Michael Rodríguez-Muñiz, Northwestern University
Over the past several decades, public discourse and debate about Latinx population growth and the so-called “Browning of America” have intensified. Drawing on Mikhail Bakhtin’s notion of chronotopes, recent theorizing on racial time/temporality (Mills 2014; Fleming 2017; Rosa 2016), and the sociology of quantification, this paper examines how Latinx demographics were imagined and represented in the wake of the 2010 census. In particular, I focus on three different agents of demographic discourse: 1) mainstream journalists; 2) nativist and rightwing authors; and 3) national Latino civil rights spokespersons. Often interpreting the same statistics and projections, these agents represented ethnoracial population trends and, specifically Latinx demographics, in distinct, even antagonistic ways.
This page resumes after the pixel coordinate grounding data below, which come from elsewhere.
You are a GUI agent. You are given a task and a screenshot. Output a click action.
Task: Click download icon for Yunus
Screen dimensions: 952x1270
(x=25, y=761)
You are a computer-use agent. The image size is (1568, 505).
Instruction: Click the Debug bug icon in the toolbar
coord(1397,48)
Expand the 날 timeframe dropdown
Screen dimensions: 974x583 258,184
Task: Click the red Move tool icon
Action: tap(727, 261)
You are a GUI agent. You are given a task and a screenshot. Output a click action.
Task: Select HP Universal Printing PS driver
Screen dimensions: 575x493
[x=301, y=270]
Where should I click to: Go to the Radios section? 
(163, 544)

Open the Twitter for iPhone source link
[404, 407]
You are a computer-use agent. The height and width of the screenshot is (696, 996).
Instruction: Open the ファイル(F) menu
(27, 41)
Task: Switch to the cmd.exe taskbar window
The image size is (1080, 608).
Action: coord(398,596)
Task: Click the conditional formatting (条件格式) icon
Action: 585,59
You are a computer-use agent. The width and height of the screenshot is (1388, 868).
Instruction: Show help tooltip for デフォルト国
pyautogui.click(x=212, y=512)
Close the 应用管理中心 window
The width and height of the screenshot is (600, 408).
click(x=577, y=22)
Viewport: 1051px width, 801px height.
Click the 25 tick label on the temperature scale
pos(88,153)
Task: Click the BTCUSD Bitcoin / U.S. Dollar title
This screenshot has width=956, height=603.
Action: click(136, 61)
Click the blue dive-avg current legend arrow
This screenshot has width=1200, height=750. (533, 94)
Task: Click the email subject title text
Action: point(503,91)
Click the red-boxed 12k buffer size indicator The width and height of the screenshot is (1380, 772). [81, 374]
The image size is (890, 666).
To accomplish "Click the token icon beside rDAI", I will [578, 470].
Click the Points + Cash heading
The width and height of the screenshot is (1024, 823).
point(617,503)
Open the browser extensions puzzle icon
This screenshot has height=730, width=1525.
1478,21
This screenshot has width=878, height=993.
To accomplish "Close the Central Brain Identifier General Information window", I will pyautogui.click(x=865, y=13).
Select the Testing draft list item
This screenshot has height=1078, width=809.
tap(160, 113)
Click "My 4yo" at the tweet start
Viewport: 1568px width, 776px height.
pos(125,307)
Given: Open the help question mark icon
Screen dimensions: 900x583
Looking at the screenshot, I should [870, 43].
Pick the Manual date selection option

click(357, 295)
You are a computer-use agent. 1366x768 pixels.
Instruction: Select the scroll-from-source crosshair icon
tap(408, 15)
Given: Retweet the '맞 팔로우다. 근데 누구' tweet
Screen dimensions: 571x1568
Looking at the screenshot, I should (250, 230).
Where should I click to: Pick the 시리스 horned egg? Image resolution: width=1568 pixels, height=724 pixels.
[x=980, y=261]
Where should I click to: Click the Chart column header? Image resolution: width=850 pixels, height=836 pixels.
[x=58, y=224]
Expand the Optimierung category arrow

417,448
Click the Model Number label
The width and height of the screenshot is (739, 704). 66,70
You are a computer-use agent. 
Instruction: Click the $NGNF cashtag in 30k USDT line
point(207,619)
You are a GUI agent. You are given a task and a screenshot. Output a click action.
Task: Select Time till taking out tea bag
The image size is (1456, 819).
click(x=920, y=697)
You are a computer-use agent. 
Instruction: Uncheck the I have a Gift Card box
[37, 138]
Although media coverage, by and large, adopted a quasi-colorblind frame, it ubiquitously juxtaposed Latino “growth” with white “decline.” This practice cast, intentionally or not, ethnoracial demographic change as a zero-sum game. Cultivating what scholars have called demographobia, white nativist authors employed explicitly racial, and typically racist, imagery. In contrast, Latino civil rights spokespersons generally depicted Latino population growth as a national good. Whereas rightwing accounts espoused racial(ist) dystopias, Latino civil rights groups advanced de-racialized, ethnic-based utopias. With a close analysis of the interplay between narratives and numbers, this paper offers insight into the chronotopic constitution of ethnoracial imagined futures and their capacity to provoke racialized and racializing affects in the present.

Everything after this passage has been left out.